The reason why most of users put these visualizations in the transitional zone, and treated them as thresholds was those visualizations expressed the kind of the same ideas by more innovative ways. There was a greater difference between these designs and basic knowledge in their brains. Several relevant quotes from the participants:

“Why I put the word cloud in the middle area because this is my first time to see it. I know the visualization wants to express a topic that relates to the words, or texts. But it’s a new form so that I can not make an interpretation.”

“I have an idea about how to read the line graphs. But this visualization, which is called’theme river’ seems be composed with thousands of lines. Then, I don’t know how to read that.”

Fig. 8.
figure 8

Visualization distributions with thresholds

6 Conclusion and Future Work

In this research, we investigated how the visualization design evolved, which specifically measured how the participants sorted the visualizations and built the distributions, and how they thought about the threshold issues based on their readings and understandings. The findings showed that visualizations like bar, pie, bubble, line, and scatter charts have been distributed in areas which are relatively simple in design and easy to read. Contrastively, visualizations like the tree, parallel coordinate, sunburst, heat map, box plot and Sankey graphs have been concentrated in the regions of relatively complex in design, and are difficult to interpret.
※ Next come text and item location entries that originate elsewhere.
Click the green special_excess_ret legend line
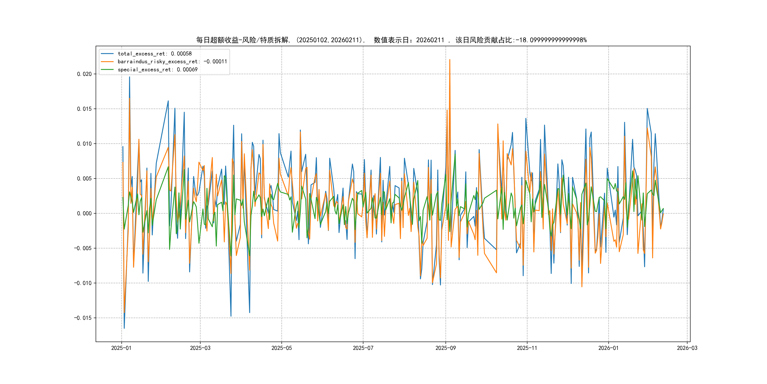This screenshot has height=384, width=767. [x=107, y=69]
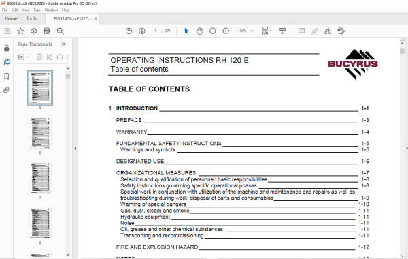The width and height of the screenshot is (408, 259).
Task: Open the Attachments paperclip panel
Action: pos(7,90)
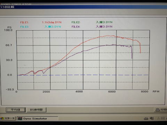This screenshot has width=167, height=125.
Task: Click the 到達時間 button
Action: click(x=37, y=110)
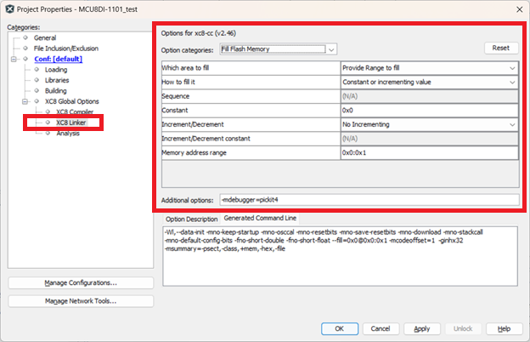530x342 pixels.
Task: Click the Manage Configurations button
Action: (x=81, y=282)
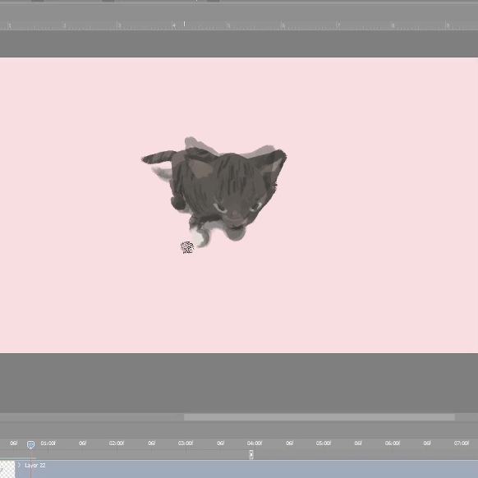The width and height of the screenshot is (478, 478).
Task: Jump to 05:00f on the timeline ruler
Action: coord(324,443)
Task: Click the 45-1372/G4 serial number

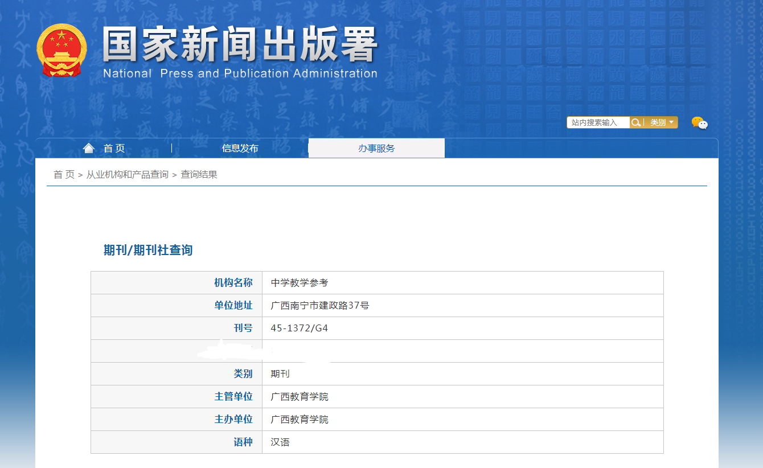Action: (300, 329)
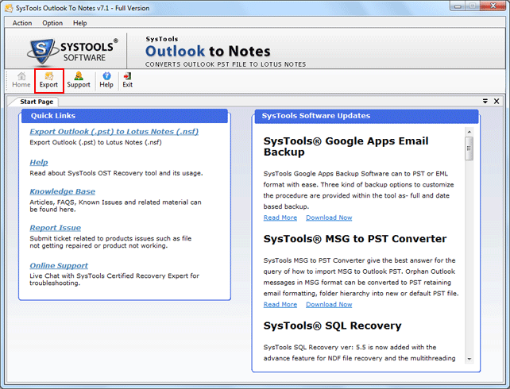Open the Help menu in menu bar
Image resolution: width=510 pixels, height=389 pixels.
click(79, 23)
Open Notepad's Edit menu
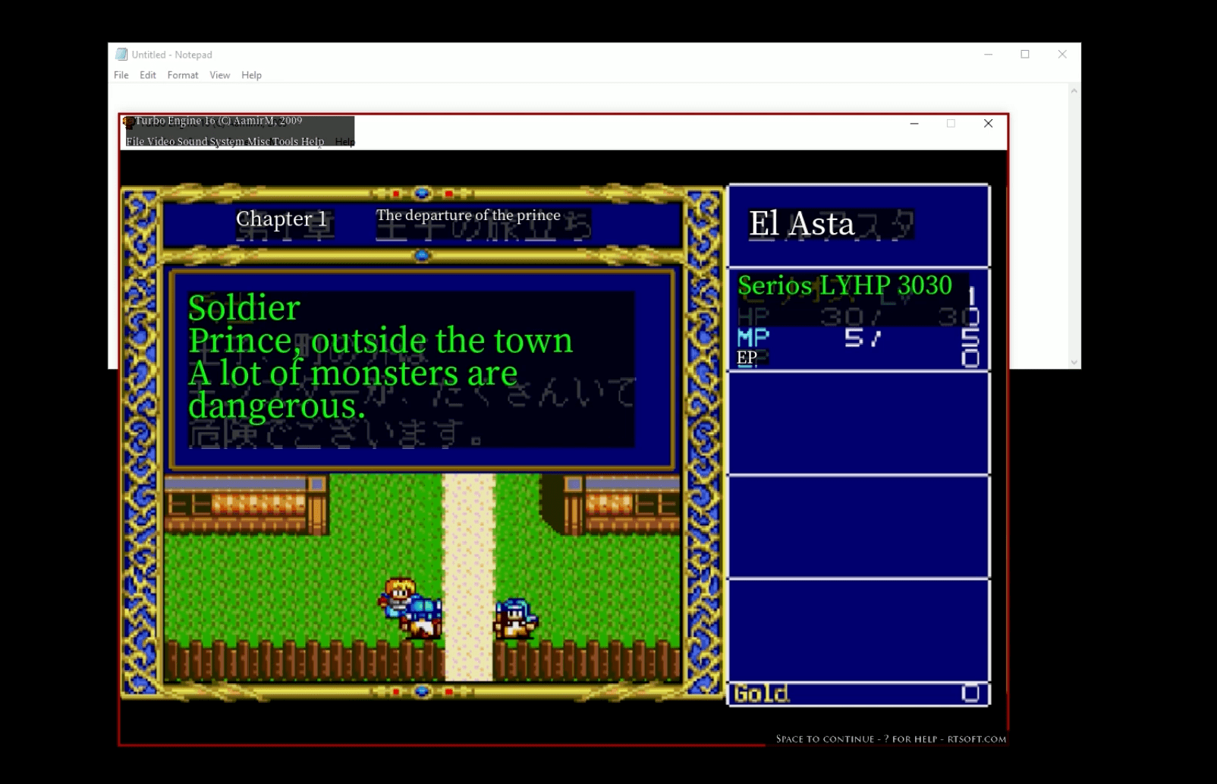This screenshot has width=1217, height=784. [x=147, y=74]
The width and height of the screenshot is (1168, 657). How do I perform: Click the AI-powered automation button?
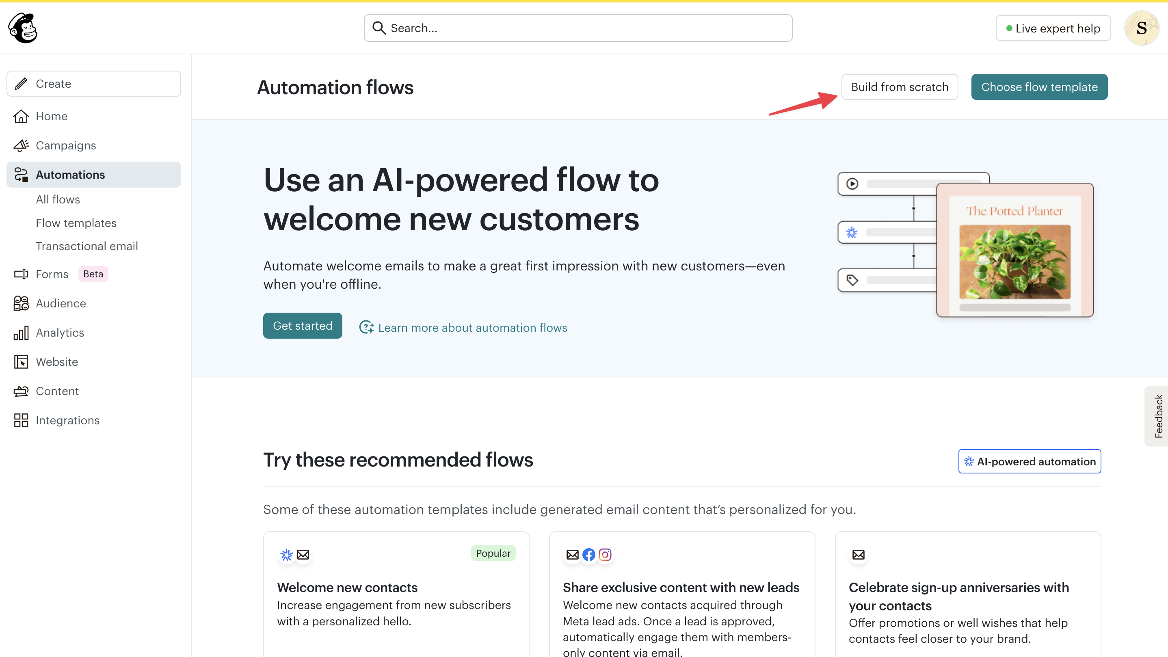pyautogui.click(x=1029, y=461)
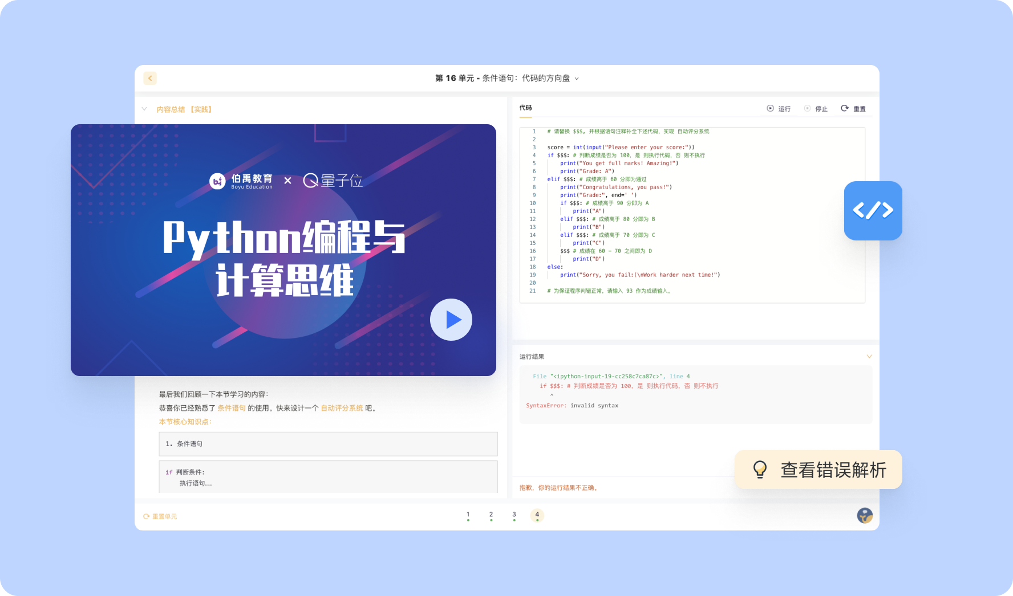Open the user avatar at bottom right
The height and width of the screenshot is (596, 1013).
pyautogui.click(x=865, y=516)
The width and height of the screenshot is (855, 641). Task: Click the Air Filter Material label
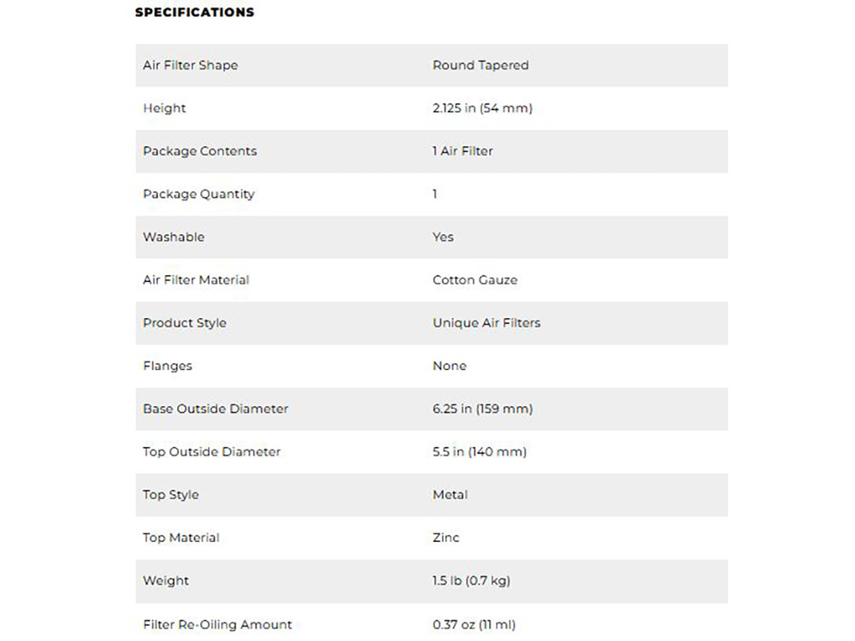pos(196,279)
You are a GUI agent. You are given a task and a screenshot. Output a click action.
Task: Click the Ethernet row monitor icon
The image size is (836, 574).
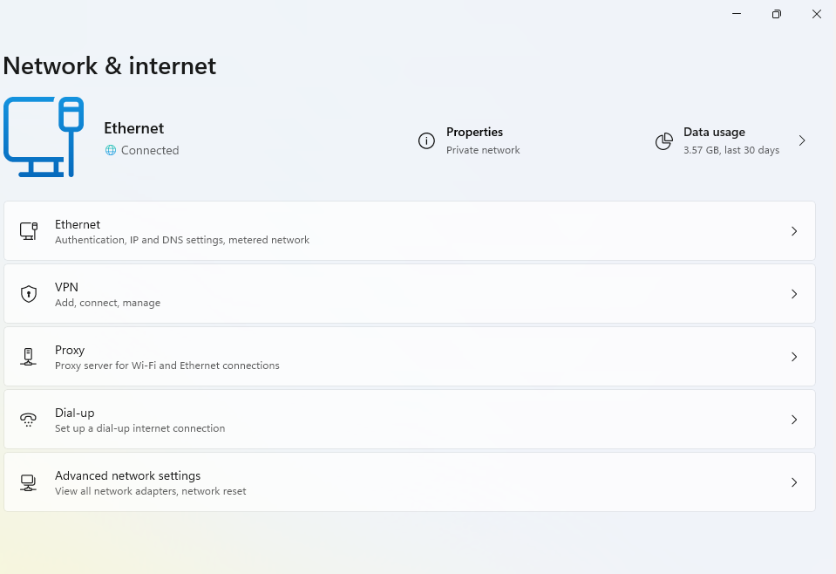coord(29,231)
There were many past literatures also mentioned interaction plays a very important role in creating a good design of a visualization chart. Designers have always focused on how to better use interactive methods to help users read and understand charts. Based on this, we will consider a more sophisticated way that involves interactive charts in the studies in the subsequent stage. In addition, we will explore in depth the process participants undergo to obtain accurate information, which specifically means how do they judge the topics, values, and relationships through reading and interpreting the visual elements.